Bifrost security model

Overview

Bifrost's security model is built on multiple complementary layers, protecting both staked assets and network integrity.

1. Polkadot Shared Security

Bifrost-Polkadot and Bifrost-Kusama are parachains. Their security and resistance to reorganization are guaranteed by the relay chain.

How it works:

  • Polkadot randomly assigns validators to parachains and verifies their blocks

  • Parachain blocks are included in relay chain blocks, providing data availability

  • Parachains do not need their own validator sets β€” they inherit security from Polkadot

Bifrost-Polkadot currently has 8+ collator nodes, which is more than sufficient for network availability and censorship resistance.

2. Cross-Chain Communication: XCM

All cross-chain communication within Polkadot uses XCM β€” a native, trustless protocol.

How XCM works:

  1. Cross-chain messages enter the Egress (exit queue) of the sending chain

  2. Collators of the target chain collect messages from other chains' Egress and place them in their Ingress (entry queue)

  3. Messages are included in relay chain blocks and finalized, then executed by the target chain

This provides fast, secure, ordered, and cost-effective cross-chain message delivery β€” without external bridges.

Note: Snowbridge is used for Ethereum and L2 connections where XCM is not available. Bifrost acknowledges this infrastructure is maturing and retains SLP modules on Ethereum and Kusama as a precaution.

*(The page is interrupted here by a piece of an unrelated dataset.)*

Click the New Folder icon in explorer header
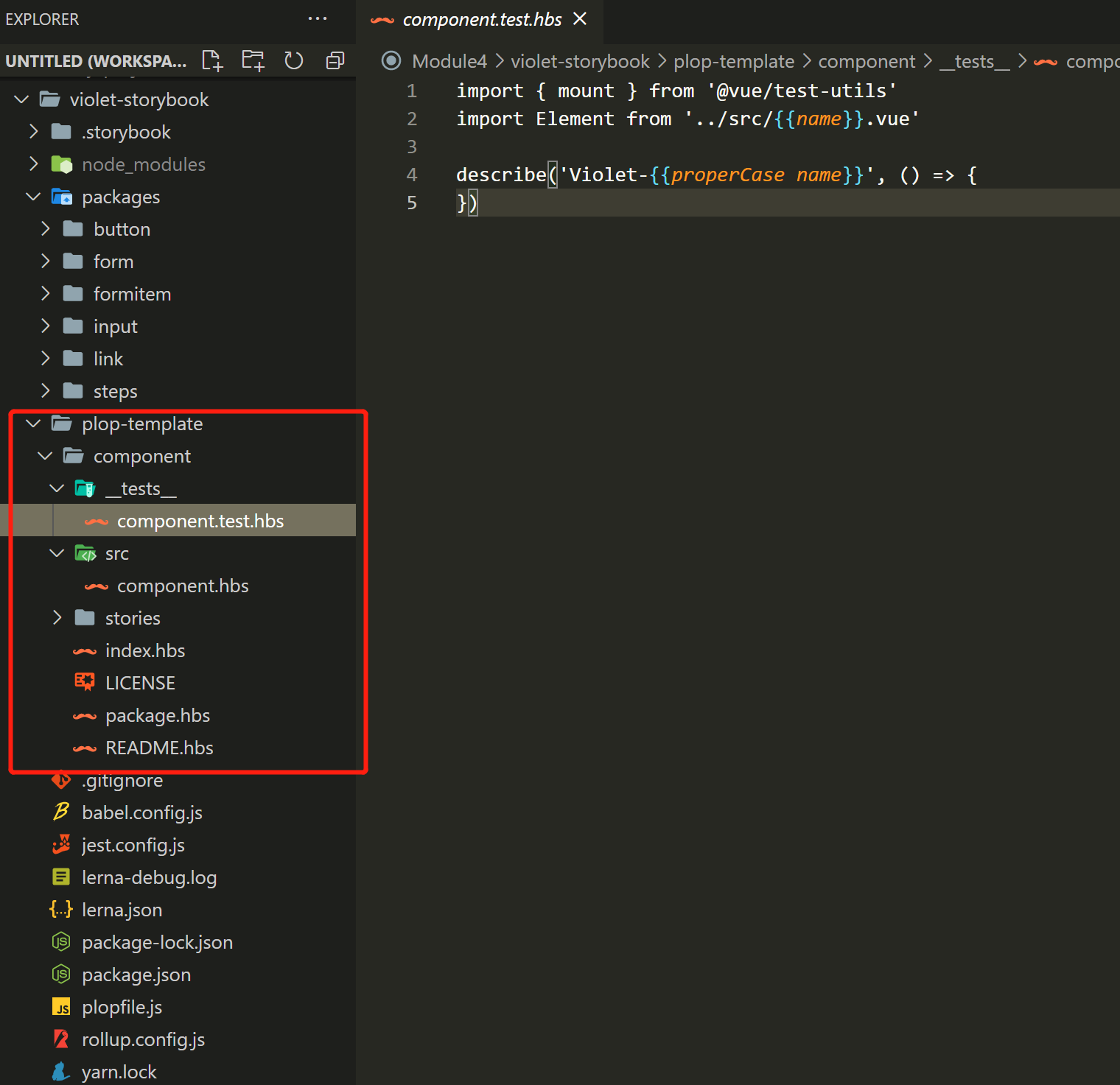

3. Non-Custodial + Open Source

  • All staking processes are executed through decentralized on-chain contracts and runtime β€” no human intervention required

  • No third party, including the Bifrost team, can control user funds

  • All on-chain code is open source and publicly auditable

  • Code has been audited by: Beosin, SlowMist, TokenInsight, Common Prefix, BlockDeep

  • Since inception in 2019, Bifrost has maintained a flawless security record

See Audit Reports for all reports.

4. Secure Validator Set + Slash Protection

Validator Selection: Bifrost evaluates validators on:

  • Profitability

  • Self-stake ratio (leverage ratio)

  • Historical credibility and slash history

  • Commission rate

  • Nominator slot availability

Proactive Node Switching: In the event of a slash risk, Bifrost can immediately switch to a different validator β€” a capability individual stakers typically lack.

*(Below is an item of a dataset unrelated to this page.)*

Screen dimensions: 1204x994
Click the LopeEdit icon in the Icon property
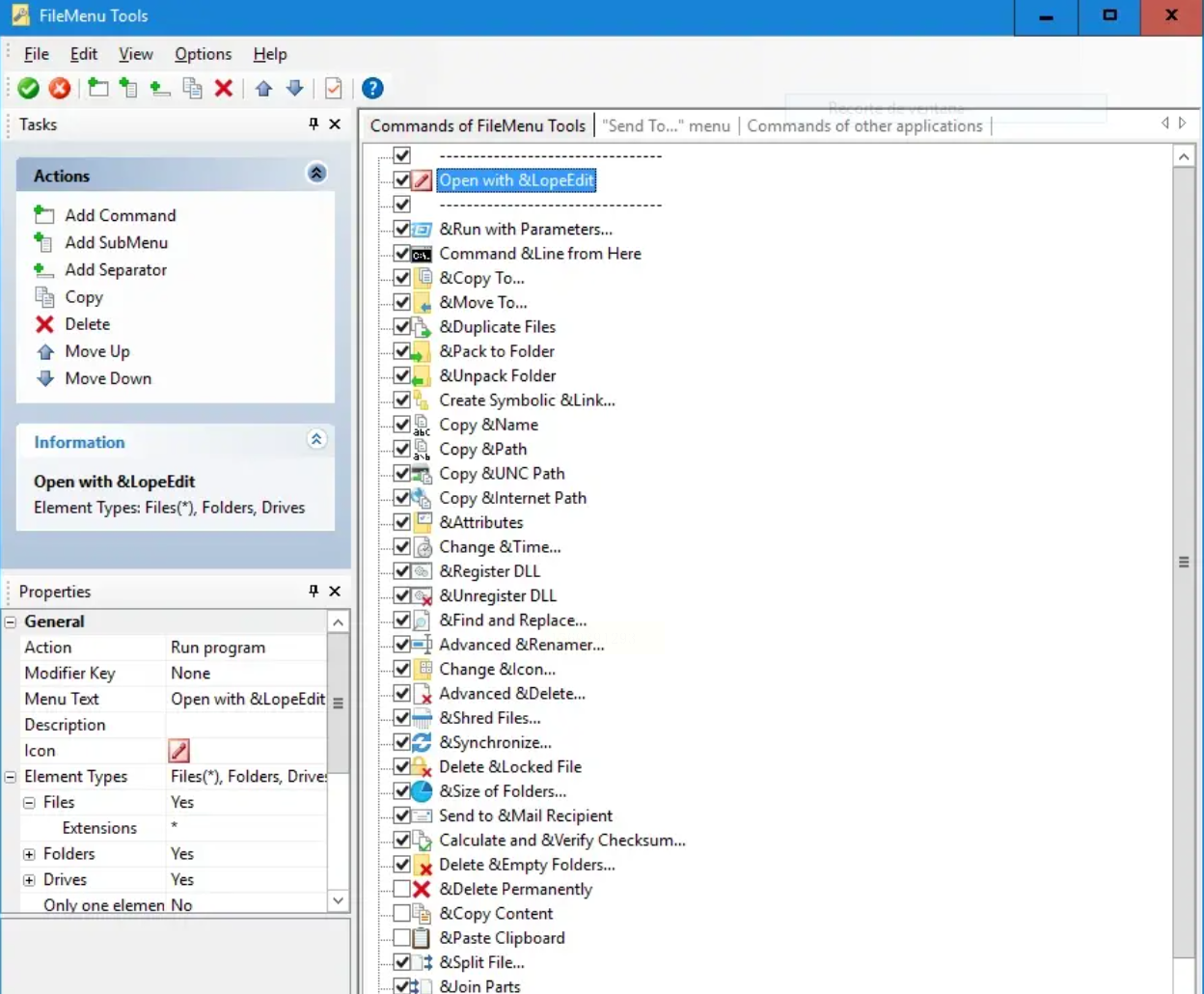pyautogui.click(x=179, y=751)
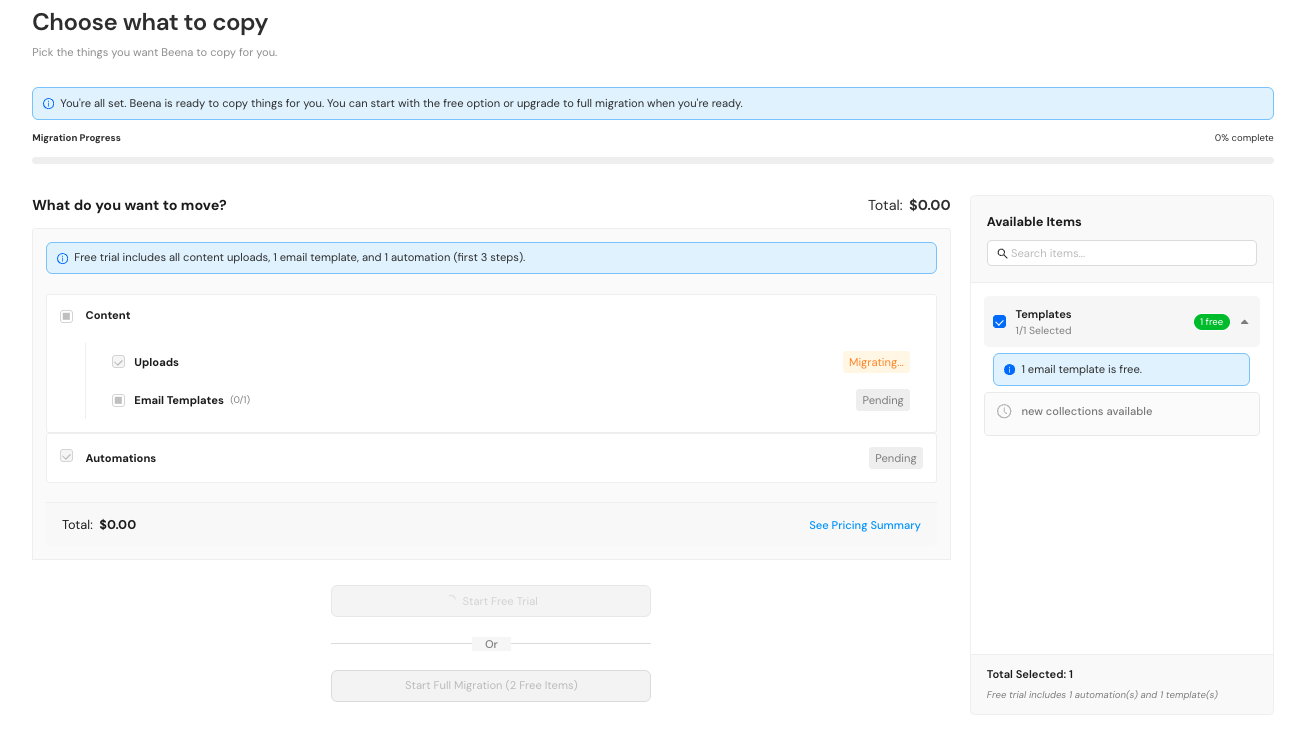Uncheck the Templates checkbox in Available Items

999,321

vToken Vault (Insurance Pool):

  • 5% of protocol revenue is automatically allocated to the vToken Vault (slash insurance pool)

  • If slashing occurs, this pool compensates vToken holders for losses

  • If no slashing occurs, the pool accumulates over time, increasing coverage

What happens if a slash occurs?

  1. The public insurance treasury (funded by 20% of all vToken commission fees) is used first

  2. If insufficient, the protocol reserve (4,000,000 BNC) is tapped

  3. If both are insufficient, the vToken exchange rate is adjusted downward, socializing the loss across all vToken holders

5. Governance Security

  • No Sudo key β€” Bifrost removed the superadmin key from day one (unlike some parachains)

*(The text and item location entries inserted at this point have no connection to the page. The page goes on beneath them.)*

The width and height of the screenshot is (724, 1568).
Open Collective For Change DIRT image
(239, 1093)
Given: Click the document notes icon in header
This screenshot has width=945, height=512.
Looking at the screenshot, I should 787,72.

  • All token-related functions require Root origin, which can only be called through:

    • Root Track: ~14-day voting period

    • Whitelisted Caller Track: requires positive approval from β‰₯2/3 of rank-3+ fellowship members

  • Even if an attacker controlled all fellowship members' keys, BNC holders could still oppose a malicious referendum

  • A Whitelisted Caller proposal requires 100–50% positive votes with 50–2% of total BNC participating

This makes governance attacks practically impossible.